If this is the next-generation i-MiEV after all, we can look forward to a larger car with more power, range, and convenience. Although the car’s wheelbase doesn’t change, the CA-MiEV is 159.4 inches long, up from 144.9 inches, and grows from 62.4 inches to 69.9. The overall height decreases from 63.6 inches to 61.0, which suggests the next car will have a much less upright seating position.
The CA-MiEV is powered by an 107-hp electric motor (up from just 63 for the current model) and a 28-kW battery pack, up from 16 kW on the current car. Mitsubishi estimates that these changes will boost range all the way to 186 miles (300 km), three times more than the i-MiEV’s 62 mile-range. The car also shows off new technologies like magnetic resonance inductive charging (which ditches the plug and charges the car wirelessly), an integrated motor/inverter/charger (which decreases weight and increases efficiency) and a flat, floor-mounted battery pack that makes room for a future range-extending engine.
The CA-MiEV will seat five people, but Mitsubishi has something altogether different in mind for people looking to haul things. It’s the GR-HEV, a sport utility vehicle/truck hybrid powered by a hybrid powertrain.

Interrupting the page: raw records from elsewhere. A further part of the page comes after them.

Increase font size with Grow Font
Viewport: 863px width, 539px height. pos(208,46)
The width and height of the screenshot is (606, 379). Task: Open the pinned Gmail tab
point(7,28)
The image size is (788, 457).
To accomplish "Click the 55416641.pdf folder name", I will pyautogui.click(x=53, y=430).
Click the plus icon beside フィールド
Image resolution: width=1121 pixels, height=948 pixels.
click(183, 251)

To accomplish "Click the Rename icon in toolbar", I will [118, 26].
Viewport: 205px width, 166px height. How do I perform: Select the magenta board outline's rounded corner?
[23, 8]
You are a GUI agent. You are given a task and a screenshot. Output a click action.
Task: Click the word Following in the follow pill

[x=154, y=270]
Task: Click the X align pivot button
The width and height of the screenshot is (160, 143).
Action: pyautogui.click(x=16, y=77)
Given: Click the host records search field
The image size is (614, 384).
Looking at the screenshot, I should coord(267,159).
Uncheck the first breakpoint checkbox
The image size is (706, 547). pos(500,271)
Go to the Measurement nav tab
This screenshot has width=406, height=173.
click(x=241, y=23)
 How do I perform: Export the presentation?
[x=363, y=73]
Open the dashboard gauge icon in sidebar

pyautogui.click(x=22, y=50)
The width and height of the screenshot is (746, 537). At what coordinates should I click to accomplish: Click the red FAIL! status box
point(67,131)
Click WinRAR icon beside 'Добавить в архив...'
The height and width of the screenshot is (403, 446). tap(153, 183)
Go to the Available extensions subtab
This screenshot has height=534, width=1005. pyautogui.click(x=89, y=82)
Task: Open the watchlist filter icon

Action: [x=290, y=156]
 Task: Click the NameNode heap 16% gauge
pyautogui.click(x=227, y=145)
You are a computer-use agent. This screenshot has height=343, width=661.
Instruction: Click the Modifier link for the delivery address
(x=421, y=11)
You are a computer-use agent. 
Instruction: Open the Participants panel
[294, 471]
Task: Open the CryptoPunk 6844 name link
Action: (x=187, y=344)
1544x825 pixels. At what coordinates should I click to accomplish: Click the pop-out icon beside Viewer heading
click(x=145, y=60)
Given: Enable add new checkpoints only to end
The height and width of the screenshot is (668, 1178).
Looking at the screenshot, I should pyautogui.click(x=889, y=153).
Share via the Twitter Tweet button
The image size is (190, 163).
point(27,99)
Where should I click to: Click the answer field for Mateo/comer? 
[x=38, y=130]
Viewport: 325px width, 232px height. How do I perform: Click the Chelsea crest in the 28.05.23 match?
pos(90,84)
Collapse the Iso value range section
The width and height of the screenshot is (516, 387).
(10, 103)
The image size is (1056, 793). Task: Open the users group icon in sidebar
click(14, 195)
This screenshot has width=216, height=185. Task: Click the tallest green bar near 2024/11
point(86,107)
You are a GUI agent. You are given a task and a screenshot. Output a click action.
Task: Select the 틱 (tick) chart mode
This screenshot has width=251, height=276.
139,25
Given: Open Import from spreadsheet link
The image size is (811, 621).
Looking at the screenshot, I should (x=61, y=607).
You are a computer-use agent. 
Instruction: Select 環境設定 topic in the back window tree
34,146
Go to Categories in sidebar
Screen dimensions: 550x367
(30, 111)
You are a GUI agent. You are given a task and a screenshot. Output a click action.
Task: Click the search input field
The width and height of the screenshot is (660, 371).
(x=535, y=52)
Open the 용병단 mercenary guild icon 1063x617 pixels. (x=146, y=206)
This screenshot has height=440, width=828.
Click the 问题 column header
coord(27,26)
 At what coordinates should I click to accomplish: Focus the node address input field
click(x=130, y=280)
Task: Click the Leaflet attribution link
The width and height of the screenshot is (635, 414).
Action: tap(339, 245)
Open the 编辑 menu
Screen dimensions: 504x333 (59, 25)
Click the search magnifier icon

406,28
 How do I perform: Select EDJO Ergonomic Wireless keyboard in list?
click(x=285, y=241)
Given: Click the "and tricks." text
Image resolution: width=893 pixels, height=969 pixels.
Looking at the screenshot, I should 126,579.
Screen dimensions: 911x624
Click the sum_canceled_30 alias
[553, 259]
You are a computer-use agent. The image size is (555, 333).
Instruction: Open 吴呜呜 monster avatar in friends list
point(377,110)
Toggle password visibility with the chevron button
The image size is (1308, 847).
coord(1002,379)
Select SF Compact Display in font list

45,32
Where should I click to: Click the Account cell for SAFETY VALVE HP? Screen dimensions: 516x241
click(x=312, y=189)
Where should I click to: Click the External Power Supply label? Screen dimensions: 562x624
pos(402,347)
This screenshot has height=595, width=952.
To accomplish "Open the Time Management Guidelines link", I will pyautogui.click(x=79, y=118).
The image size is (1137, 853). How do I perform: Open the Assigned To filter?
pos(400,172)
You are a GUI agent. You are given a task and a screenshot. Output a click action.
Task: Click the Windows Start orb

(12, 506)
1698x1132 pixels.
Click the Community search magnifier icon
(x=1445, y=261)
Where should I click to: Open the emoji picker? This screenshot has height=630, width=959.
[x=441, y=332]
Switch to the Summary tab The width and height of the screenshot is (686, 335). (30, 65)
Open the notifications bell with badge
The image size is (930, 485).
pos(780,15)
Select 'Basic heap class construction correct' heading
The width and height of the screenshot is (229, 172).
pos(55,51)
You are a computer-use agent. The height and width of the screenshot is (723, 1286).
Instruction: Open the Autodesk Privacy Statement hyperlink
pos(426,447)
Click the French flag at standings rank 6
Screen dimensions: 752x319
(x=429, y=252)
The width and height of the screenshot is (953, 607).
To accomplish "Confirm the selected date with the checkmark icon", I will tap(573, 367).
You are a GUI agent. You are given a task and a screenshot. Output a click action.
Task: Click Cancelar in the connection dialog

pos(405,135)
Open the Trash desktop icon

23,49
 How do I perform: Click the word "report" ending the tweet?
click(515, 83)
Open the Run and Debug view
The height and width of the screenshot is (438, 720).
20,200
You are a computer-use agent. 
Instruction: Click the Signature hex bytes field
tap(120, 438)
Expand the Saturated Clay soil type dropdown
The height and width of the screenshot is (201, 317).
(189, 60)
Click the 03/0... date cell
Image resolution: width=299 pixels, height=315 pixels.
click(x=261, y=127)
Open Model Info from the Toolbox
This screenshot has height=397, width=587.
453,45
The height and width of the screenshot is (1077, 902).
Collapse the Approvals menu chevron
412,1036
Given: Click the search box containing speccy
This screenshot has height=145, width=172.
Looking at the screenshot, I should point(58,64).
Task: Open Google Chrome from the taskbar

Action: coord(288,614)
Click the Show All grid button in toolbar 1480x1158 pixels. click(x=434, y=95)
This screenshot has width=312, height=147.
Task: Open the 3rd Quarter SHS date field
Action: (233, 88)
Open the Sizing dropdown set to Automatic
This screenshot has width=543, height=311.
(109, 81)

The GR-HEV features a 2.5-liter clean diesel engine and an electric motor mated to an automatic gearbox and electronically controlled four-wheel drive. The battery pack for the hybrid is mounted within the ladder frame; that’s both a clever use of packaging and strange to hear—most hybrids (with GM’s SUV and truck hybrids the notable exception) are unibody.
Mitsubishi says that the diesel-hybrid setup makes for a better truck: the electric motor can boost acceleration while the diesel engine’s turbocharger is spooling up, or towards the top end of the rev range when the engine runs out of puff. If that’s not enough to catch your fancy, Mitsu also proposes that the hybrid system’s battery pack could power accessories like winches.
The two electrified Mitsus join the Outlander plug-in hybrid on the stand at the Geneva show today, but there’s no word on if/when these vehicles will make it to market.